Unseeing Is Believing At IPG's New Media Lab
The New York-based Media Lab that Interpublic will officially unveil later this week houses an impressive array of state-of-the-art -- as well as some next-generation -- media technologies, platforms and experiences that are sure to wow even the most jaded industry wonk that walks through its doors. But the real power of the new lab isn’t what people will see blinking, flashing, and reverberating on its walls, floors and even in thin air, but what they will not see: an even more powerful “virtual lab” that is powering, and determining, what gets put in the lab in the first place.
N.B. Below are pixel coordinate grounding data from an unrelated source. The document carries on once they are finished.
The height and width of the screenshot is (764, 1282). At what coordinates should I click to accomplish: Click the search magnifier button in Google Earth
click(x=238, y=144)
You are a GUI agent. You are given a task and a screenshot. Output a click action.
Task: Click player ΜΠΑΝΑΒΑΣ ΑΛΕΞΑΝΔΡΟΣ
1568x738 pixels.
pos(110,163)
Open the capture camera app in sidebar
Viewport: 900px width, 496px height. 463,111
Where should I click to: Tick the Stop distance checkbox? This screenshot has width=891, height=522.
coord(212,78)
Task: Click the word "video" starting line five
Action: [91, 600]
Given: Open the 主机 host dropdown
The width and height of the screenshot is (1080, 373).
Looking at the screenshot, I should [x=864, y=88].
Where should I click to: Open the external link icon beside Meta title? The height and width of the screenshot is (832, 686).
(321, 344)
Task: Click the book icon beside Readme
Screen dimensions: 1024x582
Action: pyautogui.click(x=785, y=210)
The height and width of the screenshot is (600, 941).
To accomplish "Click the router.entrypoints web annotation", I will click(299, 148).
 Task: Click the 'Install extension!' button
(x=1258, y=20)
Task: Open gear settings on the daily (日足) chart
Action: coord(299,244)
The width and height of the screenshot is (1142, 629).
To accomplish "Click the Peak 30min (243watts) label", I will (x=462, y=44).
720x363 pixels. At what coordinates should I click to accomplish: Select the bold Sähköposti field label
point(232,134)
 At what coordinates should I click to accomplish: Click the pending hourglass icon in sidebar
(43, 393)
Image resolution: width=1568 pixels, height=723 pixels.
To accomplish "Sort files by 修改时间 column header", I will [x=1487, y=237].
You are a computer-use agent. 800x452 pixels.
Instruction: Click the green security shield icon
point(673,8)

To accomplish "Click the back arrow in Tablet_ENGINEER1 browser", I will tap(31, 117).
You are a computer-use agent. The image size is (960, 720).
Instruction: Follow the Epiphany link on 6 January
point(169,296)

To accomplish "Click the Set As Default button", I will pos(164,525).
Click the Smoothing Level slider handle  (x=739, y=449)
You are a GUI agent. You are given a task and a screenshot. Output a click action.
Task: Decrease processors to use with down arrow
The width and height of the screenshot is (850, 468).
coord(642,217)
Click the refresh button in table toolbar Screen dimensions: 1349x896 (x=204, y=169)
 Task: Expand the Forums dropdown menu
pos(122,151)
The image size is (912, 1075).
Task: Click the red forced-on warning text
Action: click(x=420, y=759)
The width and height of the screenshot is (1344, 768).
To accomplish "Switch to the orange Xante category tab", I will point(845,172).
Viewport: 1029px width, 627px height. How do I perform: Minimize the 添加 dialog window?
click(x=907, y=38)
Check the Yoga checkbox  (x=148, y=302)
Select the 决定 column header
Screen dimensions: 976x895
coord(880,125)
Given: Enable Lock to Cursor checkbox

It’s also a new powerful tool that the global organization of Interpublic’s Mediabrands unit -- everyone from planners and strategists at Initiative and UM to specialists in vertical operations like Ansible, Geomentum, Reprise, and Shopper Sciences -- can use as a means of vetting what’s real and what’s not in the sometimes dizzying, hyper-accelerated world of media and technology.
As impressive as the physical lab is -- and after getting a sneak preview late last week, this reporter can tell you, it truly is -- it is the virtual lab that Mediabrands chief Matt Seiler considers his pride and joy, and the real secret sauce that will keep Interpublic’s media people and products one step ahead of the rest of the industry.
“We wanted to build something that people could use to start their day by looking at what’s possible,” Seiler says, explaining that all the contents of the virtual lab -- basically a proprietary vertical search engine of new media technologies sitting on the Mediabrands intranet -- have been vetted by the holding company's best technology, media and marketplace experts, and deemed to be at the very least applicable to the agencies’ clients’ businesses. What’s not in the database, Seiler says, is just as important as what’s in it, because many among the multitude of products and innovations coming out of Silicon Valley, Tel Aviv and elsewhere may be new and cool, but frequently are unnecessary distractions that may not be relevant and may not scale.
During the tour, Seiler and Mediabrands Chief Innovation Officer Quentin George explained that, the labs -- both physical and virtual -- utilize a stringent process for vetting and curating what goes into them. They began by Terence Kawaja’s now-famous LUMAscapes chart, an overly complex graphic delineating the advertising technology playing field that Seiler says “makes me want to puke just looking at it.”
IPG then vetted which of those companies and technologies were actually worth the consideration of their agency teams, omitting more than a third of the LUMAscapes candidates, and then lumping them into three fundamental buckets of technology and media platforms -- one-to-one, one-to-some, and one-to-most -- and then tagging them so that they are easily searchable. What the virtual lab ended up with were about 350 media technologies that were its foundation. When the lab’s doors open on Wednesday, a total of about 500 technologies will potentially be on display, although only about a tenth of those will actually be shown to any given visitor -- mostly clients and other VIPs -- at any given time. The reason, says George, is that IPG wants to curate the experience to be sure it is most relevant for the person or groups coming through.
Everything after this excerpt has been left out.